EXERCISE AIM
Working from the listing below, set down every line exactly.

DATA PROVIDED

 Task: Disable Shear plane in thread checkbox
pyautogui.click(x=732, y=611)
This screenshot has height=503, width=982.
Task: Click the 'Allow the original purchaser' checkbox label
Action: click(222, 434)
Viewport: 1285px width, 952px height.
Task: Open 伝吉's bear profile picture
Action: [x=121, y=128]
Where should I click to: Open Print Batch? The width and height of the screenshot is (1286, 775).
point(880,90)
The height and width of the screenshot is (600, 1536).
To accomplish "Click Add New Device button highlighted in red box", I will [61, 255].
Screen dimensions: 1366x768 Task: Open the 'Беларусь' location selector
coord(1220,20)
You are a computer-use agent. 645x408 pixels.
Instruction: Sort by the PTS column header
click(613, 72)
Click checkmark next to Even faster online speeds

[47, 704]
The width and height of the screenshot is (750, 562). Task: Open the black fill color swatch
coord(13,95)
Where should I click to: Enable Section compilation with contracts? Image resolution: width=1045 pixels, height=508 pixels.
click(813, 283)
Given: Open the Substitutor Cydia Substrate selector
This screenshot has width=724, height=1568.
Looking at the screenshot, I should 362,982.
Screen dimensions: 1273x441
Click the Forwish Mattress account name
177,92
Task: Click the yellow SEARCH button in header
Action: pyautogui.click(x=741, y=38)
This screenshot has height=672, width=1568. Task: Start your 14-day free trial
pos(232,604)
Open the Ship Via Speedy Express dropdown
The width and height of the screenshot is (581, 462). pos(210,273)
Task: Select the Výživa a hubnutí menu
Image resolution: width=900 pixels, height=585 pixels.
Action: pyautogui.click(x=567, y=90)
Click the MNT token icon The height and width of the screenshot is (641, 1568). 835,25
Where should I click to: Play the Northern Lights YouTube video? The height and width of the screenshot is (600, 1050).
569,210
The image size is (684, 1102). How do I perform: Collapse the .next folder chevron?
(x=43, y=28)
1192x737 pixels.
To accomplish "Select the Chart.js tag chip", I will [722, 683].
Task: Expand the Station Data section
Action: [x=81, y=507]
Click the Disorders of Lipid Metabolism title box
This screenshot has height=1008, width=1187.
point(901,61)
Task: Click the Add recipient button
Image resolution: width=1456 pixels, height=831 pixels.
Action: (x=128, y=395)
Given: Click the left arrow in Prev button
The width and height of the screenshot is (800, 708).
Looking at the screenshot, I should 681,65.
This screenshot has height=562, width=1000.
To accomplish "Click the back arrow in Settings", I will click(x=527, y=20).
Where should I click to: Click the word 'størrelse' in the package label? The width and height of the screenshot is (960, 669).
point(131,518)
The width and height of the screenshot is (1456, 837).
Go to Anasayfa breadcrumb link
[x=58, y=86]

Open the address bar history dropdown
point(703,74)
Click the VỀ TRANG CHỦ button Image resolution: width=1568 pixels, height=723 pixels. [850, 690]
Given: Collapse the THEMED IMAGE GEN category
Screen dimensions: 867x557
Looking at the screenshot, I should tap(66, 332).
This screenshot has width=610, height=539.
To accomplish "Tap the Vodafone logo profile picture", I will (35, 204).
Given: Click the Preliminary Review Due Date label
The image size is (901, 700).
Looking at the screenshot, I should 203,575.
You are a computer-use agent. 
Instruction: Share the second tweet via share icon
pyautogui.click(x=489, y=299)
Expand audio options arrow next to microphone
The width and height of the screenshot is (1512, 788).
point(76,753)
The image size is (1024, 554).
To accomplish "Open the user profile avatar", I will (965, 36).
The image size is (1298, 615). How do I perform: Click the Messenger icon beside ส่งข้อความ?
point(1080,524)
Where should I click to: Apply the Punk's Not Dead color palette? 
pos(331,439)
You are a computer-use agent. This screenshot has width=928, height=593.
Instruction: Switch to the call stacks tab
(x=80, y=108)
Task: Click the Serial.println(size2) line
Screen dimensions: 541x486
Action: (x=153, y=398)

THE ANSWER
 Task: Disable Shear plane in thread checkbox
pyautogui.click(x=732, y=611)
This screenshot has height=503, width=982.
Task: Click the 'Allow the original purchaser' checkbox label
Action: click(222, 434)
Viewport: 1285px width, 952px height.
Task: Open 伝吉's bear profile picture
Action: [x=121, y=128]
Where should I click to: Open Print Batch? The width and height of the screenshot is (1286, 775).
point(880,90)
The height and width of the screenshot is (600, 1536).
To accomplish "Click Add New Device button highlighted in red box", I will [61, 255].
Screen dimensions: 1366x768 Task: Open the 'Беларусь' location selector
coord(1220,20)
You are a computer-use agent. 645x408 pixels.
Instruction: Sort by the PTS column header
click(613, 72)
Click checkmark next to Even faster online speeds

[47, 704]
The width and height of the screenshot is (750, 562). Task: Open the black fill color swatch
coord(13,95)
Where should I click to: Enable Section compilation with contracts? Image resolution: width=1045 pixels, height=508 pixels.
click(813, 283)
Given: Open the Substitutor Cydia Substrate selector
This screenshot has width=724, height=1568.
Looking at the screenshot, I should 362,982.
Screen dimensions: 1273x441
Click the Forwish Mattress account name
177,92
Task: Click the yellow SEARCH button in header
Action: pyautogui.click(x=741, y=38)
This screenshot has height=672, width=1568. Task: Start your 14-day free trial
pos(232,604)
Open the Ship Via Speedy Express dropdown
The width and height of the screenshot is (581, 462). pos(210,273)
Task: Select the Výživa a hubnutí menu
Image resolution: width=900 pixels, height=585 pixels.
Action: pyautogui.click(x=567, y=90)
Click the MNT token icon The height and width of the screenshot is (641, 1568). 835,25
Where should I click to: Play the Northern Lights YouTube video? The height and width of the screenshot is (600, 1050).
569,210
The image size is (684, 1102). How do I perform: Collapse the .next folder chevron?
(x=43, y=28)
1192x737 pixels.
To accomplish "Select the Chart.js tag chip", I will [722, 683].
Task: Expand the Station Data section
Action: [x=81, y=507]
Click the Disorders of Lipid Metabolism title box
This screenshot has height=1008, width=1187.
point(901,61)
Task: Click the Add recipient button
Image resolution: width=1456 pixels, height=831 pixels.
Action: (x=128, y=395)
Given: Click the left arrow in Prev button
The width and height of the screenshot is (800, 708).
Looking at the screenshot, I should 681,65.
This screenshot has height=562, width=1000.
To accomplish "Click the back arrow in Settings", I will click(x=527, y=20).
Where should I click to: Click the word 'størrelse' in the package label? The width and height of the screenshot is (960, 669).
point(131,518)
The width and height of the screenshot is (1456, 837).
Go to Anasayfa breadcrumb link
[x=58, y=86]

Open the address bar history dropdown
point(703,74)
Click the VỀ TRANG CHỦ button Image resolution: width=1568 pixels, height=723 pixels. [850, 690]
Given: Collapse the THEMED IMAGE GEN category
Screen dimensions: 867x557
Looking at the screenshot, I should tap(66, 332).
This screenshot has width=610, height=539.
To accomplish "Tap the Vodafone logo profile picture", I will (35, 204).
Given: Click the Preliminary Review Due Date label
The image size is (901, 700).
Looking at the screenshot, I should 203,575.
You are a computer-use agent. 
Instruction: Share the second tweet via share icon
pyautogui.click(x=489, y=299)
Expand audio options arrow next to microphone
The width and height of the screenshot is (1512, 788).
point(76,753)
The image size is (1024, 554).
To accomplish "Open the user profile avatar", I will (965, 36).
The image size is (1298, 615). How do I perform: Click the Messenger icon beside ส่งข้อความ?
point(1080,524)
Where should I click to: Apply the Punk's Not Dead color palette? 
pos(331,439)
You are a computer-use agent. This screenshot has width=928, height=593.
Instruction: Switch to the call stacks tab
(x=80, y=108)
Task: Click the Serial.println(size2) line
Screen dimensions: 541x486
Action: (x=153, y=398)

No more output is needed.